DACH-focused funds primed to invest in decentralised finance

Five major findings of investment fund survey

Compared to traditional financial instruments, consumerisation of investment in digital assets is at an early stage. This is despite the disruptive potential of blockchain technology in the financial sector, a large volume of investments by leading market players, large-scale pilot projects and successful decentralised finance and central bank digital currency projects.

Countries differ significantly in legal frameworks and how they regulate digital assets, which impacts their adoption by investment organisations.

However, Germany is becoming a leader in the digital assets trend. In late April and early May 2021, the Bundestag voted on three bills that have the potential to significantly impact the crypto and investment market. These legal initiatives are the culmination of a two-year programme to modernise Germany’s financial market. The regulation creates an opportunity for a new wave of blockchain projects in the tokenisation of financial instruments, custodian storage of crypto assets and investments at the junction of DeFi and CBDC solutions.

Even so, the cornerstone of any innovation is the willingness of market participants to implement it. Therefore, MINDSMITH, OnGrid Systems and DEKIS conducted a survey of experts and representatives of investment funds present in Germany, Austria and Switzerland (DACH) to coincide with the introduction of Germany’s fund location act, which came into force on 1 July. With this, domestic special funds will be allowed to invest up to 20% of assets under management in crypto assets, such as bitcoin. This will change the market for DACH-focused funds, as revealed by five major findings from the survey.

1. DACH-focused funds are at an early stage of interest in digital assets, but adoption is on the way.

Around 88% of DACH-focused funds who responded to the survey are not currently investing in digital assets. However, 4% of respondents are, which is a notable milestone considering the conservative stance of the DACH-focused funds.

2. Of the respondents, 46% are interested in investing in digital assets and 7% are planning to invest by the end of 2021.

Almost half of DACH-focused funds are interested in digital assets and are ready to study the issue. The development of the DACH investment landscape will largely depend on the results of the early adopters’ investments. Looking more closely at early adopters, 7% of respondents are currently at a late planning stage and are considering investing in the digital assets market later this year. New regulations and the introduction of CBDCs and a digital euro will accelerate adoption.
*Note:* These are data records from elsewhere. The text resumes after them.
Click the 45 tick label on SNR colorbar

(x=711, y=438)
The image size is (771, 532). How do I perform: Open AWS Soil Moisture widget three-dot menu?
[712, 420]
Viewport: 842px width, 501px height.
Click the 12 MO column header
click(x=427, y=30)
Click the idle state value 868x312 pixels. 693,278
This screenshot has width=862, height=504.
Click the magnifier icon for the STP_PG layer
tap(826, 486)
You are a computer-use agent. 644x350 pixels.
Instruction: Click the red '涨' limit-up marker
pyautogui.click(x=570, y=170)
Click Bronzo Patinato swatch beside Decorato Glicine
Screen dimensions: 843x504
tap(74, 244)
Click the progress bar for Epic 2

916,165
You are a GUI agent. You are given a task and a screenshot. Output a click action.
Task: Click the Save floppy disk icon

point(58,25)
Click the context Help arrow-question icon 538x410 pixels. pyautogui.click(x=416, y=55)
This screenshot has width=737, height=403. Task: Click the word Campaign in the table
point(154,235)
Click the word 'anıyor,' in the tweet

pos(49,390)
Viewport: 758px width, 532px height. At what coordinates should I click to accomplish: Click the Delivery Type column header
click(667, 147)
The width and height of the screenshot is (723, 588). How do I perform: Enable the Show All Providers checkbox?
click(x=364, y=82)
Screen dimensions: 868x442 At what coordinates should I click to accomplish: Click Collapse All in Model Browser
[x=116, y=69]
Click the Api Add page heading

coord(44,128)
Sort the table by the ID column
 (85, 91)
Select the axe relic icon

However, as the financial industry is highly regulated, the degree of freedom firms have will depend on compliance requirements.

3. Over the next three years, there will be inflows of $100bn-$657bn into the digital asset market from the DACH region.

There is currently around €1.2tn invested in Spezialfonds with fixed investment conditions. With around 46% of respondents interested in investing in digital assets, the potential investment volume over the next three years could reach $657bn. Even if using conservative estimates, with 7% of respondents at a late planning stage, investments of up to $100bn in digital assets can be expected by the end of 2021.

4. Regulatory uncertainty, lack of understanding and infrastructure are the major barriers to investment.

Regulatory uncertainty has become a key barrier to investing in digital assets for 86% of DACH-focused funds. The lack of service providers and the availability of infrastructure is a barrier for 57% of respondents, but there has been significant progress on the part of regulators recently. The survey showed that liquidity, volatility, price levels and lack of traditional products make investing in digital assets not worth the trouble yet for many respondents. The lack of understanding of digital assets, which is a barrier for almost 60% of DACH-focused funds, will become one of the key obstacles to market development in the near future. But, as with cryptocurrencies, this is overcome as early adopters gain experience.

5. Investors are curious about DeFi, which creates an opportunity at the intersection of blockchain and CBDCs.

One of the most impressive scenarios for the development of DACH-focused funds’ investments in digital assets is the potential for investors to interact with DeFi solutions – 14% of respondents are interested in this. Now the big question is: which stablecoins will act as a basis for the regulated DeFi ecosystem? Chances are high that a digital dollar, digital yuan, digital euro and other CBDCs will do the job.

Vsevolod Michalevsky is CEO of OnGrid Systems, a blockchain and decentralised finance solution development platform.